*WHAT IS NEEDED:* Can you repeat verbatim the entries from the line containing "Click Delete selected configs button" through the line containing "(x=694, y=360)", with both of those lines included?

*TASK INPUT:*
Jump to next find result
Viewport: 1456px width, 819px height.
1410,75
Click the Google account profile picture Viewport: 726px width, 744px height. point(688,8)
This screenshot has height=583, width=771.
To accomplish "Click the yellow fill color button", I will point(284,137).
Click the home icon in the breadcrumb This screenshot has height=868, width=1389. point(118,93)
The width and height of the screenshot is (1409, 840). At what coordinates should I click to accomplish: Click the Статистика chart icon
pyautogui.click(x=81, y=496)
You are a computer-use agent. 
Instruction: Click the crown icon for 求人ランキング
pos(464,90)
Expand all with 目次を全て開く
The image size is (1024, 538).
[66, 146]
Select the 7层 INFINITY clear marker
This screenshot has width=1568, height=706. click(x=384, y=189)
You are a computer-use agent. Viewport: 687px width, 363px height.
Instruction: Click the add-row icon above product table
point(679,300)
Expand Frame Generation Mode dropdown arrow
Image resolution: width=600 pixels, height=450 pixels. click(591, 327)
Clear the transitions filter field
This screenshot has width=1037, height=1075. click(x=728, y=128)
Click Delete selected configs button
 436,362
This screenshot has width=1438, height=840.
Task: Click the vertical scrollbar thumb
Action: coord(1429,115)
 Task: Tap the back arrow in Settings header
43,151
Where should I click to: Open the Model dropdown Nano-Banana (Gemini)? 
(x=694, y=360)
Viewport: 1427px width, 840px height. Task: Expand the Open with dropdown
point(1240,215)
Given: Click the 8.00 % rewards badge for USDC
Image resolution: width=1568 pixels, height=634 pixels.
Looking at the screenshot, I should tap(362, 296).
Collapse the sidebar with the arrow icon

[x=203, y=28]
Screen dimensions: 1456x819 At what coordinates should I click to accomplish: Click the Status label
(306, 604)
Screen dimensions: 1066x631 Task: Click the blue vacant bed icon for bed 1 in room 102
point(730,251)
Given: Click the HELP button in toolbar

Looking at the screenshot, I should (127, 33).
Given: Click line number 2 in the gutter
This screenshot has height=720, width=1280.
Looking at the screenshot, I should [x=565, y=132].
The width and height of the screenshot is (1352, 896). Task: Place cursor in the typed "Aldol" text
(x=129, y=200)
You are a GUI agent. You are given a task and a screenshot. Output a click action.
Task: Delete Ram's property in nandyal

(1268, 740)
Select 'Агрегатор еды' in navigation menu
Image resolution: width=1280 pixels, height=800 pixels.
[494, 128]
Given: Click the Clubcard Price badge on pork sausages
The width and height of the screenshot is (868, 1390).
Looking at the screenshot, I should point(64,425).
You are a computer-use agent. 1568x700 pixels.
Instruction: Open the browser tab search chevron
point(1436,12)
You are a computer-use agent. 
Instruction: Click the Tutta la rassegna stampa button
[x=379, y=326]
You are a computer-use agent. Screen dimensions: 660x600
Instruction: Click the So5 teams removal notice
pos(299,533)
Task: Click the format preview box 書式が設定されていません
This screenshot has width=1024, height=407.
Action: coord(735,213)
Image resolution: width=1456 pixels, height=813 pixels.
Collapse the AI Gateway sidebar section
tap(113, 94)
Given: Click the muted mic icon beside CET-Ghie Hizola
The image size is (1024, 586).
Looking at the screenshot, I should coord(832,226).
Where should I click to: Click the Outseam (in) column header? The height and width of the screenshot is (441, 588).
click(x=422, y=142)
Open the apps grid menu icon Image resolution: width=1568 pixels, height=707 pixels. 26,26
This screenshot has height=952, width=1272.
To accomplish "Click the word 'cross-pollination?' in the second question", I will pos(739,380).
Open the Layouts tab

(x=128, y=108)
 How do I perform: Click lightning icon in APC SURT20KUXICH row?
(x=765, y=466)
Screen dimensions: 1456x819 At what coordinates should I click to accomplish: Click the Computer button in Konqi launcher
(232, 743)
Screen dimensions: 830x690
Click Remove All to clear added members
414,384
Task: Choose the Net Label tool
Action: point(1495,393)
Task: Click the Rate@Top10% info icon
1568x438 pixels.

*RESULT:*
Click Delete selected configs button
 436,362
This screenshot has width=1438, height=840.
Task: Click the vertical scrollbar thumb
Action: coord(1429,115)
 Task: Tap the back arrow in Settings header
43,151
Where should I click to: Open the Model dropdown Nano-Banana (Gemini)? 
(x=694, y=360)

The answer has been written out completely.